** start **
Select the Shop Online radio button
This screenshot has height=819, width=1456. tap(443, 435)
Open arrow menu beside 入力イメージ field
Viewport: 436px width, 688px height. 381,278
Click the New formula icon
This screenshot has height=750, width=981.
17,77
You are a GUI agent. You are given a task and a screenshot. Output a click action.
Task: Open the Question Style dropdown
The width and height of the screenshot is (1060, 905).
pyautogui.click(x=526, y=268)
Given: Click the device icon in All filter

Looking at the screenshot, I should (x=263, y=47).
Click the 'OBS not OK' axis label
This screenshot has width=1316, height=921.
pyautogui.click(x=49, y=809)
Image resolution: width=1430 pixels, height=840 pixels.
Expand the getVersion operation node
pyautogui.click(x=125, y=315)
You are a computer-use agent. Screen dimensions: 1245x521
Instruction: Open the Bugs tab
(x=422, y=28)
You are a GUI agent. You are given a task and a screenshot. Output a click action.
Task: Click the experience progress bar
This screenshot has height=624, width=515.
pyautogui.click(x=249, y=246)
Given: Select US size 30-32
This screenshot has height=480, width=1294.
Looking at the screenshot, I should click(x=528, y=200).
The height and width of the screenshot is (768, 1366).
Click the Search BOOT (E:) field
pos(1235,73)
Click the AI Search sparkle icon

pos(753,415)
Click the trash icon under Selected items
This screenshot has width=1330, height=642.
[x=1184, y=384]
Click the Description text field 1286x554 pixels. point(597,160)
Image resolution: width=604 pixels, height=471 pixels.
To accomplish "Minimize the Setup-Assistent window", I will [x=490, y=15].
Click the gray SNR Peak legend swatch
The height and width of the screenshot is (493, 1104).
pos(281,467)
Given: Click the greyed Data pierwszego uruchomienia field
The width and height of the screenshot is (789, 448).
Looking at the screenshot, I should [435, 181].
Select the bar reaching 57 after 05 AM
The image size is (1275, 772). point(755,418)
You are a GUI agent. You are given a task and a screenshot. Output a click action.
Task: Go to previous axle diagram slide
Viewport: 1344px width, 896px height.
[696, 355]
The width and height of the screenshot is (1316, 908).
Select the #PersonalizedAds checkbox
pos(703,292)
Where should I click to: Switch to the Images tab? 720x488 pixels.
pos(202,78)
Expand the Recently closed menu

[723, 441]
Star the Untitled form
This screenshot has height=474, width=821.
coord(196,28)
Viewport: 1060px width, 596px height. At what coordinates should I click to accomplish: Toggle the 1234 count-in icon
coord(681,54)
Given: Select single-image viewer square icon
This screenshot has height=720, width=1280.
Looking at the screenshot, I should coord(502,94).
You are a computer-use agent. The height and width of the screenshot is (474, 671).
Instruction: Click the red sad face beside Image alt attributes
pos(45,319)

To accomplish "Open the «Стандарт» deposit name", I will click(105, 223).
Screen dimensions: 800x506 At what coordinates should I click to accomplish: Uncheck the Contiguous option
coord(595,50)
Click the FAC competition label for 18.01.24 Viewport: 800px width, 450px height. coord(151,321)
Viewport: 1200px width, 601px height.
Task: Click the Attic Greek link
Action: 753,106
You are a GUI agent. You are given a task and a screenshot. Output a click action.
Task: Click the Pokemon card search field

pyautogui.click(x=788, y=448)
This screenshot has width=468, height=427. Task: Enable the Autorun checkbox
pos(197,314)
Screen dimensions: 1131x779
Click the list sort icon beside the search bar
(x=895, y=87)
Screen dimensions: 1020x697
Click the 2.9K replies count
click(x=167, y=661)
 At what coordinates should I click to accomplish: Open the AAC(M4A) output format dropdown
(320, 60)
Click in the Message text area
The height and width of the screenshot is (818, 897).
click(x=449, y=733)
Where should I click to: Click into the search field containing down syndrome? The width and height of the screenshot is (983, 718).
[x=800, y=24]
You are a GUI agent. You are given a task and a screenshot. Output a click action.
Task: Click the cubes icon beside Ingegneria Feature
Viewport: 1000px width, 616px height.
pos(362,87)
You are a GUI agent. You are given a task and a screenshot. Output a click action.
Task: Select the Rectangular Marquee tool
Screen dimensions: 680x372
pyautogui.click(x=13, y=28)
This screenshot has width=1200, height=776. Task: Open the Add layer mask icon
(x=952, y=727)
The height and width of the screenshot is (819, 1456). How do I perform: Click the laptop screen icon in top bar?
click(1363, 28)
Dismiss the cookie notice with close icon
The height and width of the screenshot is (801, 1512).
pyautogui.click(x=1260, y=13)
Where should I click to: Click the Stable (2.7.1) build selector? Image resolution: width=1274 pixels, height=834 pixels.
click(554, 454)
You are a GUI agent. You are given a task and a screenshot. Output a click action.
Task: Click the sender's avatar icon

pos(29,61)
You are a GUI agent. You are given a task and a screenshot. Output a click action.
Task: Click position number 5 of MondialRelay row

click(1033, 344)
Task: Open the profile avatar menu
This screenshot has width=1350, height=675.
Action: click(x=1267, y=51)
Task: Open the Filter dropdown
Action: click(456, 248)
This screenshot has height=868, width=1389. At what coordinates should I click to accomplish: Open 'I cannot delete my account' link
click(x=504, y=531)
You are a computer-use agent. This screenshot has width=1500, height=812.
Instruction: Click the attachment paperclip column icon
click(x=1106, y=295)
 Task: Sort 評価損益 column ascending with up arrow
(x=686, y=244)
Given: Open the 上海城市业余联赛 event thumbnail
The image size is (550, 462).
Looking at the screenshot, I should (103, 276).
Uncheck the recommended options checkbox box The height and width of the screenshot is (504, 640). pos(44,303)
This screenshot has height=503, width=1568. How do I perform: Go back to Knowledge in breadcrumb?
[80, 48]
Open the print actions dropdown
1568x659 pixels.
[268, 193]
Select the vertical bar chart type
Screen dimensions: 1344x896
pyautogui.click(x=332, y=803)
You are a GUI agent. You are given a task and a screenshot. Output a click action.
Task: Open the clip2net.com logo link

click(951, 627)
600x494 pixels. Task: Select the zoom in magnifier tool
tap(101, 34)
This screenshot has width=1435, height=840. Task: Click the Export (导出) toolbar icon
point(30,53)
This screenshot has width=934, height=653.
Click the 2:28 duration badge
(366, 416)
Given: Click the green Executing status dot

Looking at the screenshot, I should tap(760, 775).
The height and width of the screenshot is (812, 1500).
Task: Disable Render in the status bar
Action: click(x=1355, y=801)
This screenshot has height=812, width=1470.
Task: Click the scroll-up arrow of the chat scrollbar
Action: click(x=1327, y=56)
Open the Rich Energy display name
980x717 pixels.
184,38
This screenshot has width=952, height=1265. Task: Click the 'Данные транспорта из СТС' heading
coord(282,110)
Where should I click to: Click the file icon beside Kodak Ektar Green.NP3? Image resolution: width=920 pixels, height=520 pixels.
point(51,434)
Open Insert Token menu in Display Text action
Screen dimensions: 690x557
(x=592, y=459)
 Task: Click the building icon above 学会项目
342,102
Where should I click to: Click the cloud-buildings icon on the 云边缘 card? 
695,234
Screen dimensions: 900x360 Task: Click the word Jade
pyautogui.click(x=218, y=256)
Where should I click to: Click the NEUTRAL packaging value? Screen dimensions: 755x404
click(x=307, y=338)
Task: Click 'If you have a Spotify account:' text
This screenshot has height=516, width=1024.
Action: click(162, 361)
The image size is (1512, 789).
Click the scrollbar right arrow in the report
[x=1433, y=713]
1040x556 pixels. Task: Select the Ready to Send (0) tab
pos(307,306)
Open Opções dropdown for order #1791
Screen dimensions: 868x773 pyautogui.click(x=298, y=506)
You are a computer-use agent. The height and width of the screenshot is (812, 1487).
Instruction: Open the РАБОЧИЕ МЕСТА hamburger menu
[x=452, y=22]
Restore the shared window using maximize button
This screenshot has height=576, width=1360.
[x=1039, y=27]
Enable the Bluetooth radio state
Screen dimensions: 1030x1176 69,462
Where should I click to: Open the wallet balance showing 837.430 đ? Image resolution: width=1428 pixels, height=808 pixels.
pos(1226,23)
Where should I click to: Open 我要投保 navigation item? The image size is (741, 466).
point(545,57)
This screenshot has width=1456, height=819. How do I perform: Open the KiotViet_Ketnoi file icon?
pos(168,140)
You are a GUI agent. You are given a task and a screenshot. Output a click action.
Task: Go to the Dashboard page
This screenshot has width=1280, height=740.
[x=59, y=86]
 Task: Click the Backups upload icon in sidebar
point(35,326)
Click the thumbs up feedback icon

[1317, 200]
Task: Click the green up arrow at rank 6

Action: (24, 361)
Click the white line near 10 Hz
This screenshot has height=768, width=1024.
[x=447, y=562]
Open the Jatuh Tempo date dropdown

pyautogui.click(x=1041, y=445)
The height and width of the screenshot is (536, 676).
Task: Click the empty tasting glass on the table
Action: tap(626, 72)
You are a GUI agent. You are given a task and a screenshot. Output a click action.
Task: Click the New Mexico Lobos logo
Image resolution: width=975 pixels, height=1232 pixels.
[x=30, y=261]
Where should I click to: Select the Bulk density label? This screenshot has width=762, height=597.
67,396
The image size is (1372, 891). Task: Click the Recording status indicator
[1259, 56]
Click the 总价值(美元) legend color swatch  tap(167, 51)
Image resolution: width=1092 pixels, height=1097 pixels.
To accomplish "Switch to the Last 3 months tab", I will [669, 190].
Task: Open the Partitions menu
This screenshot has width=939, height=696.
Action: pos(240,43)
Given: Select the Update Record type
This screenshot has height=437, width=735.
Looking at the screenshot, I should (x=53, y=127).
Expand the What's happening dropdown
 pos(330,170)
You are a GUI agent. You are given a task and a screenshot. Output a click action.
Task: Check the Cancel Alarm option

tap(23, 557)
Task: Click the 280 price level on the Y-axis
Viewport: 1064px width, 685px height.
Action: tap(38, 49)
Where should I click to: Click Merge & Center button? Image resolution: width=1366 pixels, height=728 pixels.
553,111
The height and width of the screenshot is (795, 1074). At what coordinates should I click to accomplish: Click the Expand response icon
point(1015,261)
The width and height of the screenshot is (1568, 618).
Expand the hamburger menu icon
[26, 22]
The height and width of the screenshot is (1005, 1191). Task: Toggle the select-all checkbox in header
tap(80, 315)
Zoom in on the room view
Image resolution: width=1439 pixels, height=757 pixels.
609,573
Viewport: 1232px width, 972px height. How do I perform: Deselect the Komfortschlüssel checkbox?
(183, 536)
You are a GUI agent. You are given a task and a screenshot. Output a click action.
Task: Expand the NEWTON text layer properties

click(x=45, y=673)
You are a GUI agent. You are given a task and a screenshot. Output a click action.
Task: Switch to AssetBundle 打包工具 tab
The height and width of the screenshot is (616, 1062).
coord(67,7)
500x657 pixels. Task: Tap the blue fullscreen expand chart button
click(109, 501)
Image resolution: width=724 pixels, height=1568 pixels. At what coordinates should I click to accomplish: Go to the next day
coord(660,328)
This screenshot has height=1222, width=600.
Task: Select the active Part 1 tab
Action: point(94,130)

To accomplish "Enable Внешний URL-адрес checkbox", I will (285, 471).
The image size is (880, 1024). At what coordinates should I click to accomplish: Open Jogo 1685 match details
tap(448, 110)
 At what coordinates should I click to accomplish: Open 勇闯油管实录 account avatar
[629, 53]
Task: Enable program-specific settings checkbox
** end **
[Directions]: Which lines of the rows above contain the string "layer"? Copy each of them in full, matching case exactly.

[Response]:
This screenshot has width=1200, height=776. Task: Open the Add layer mask icon
Task: Expand the NEWTON text layer properties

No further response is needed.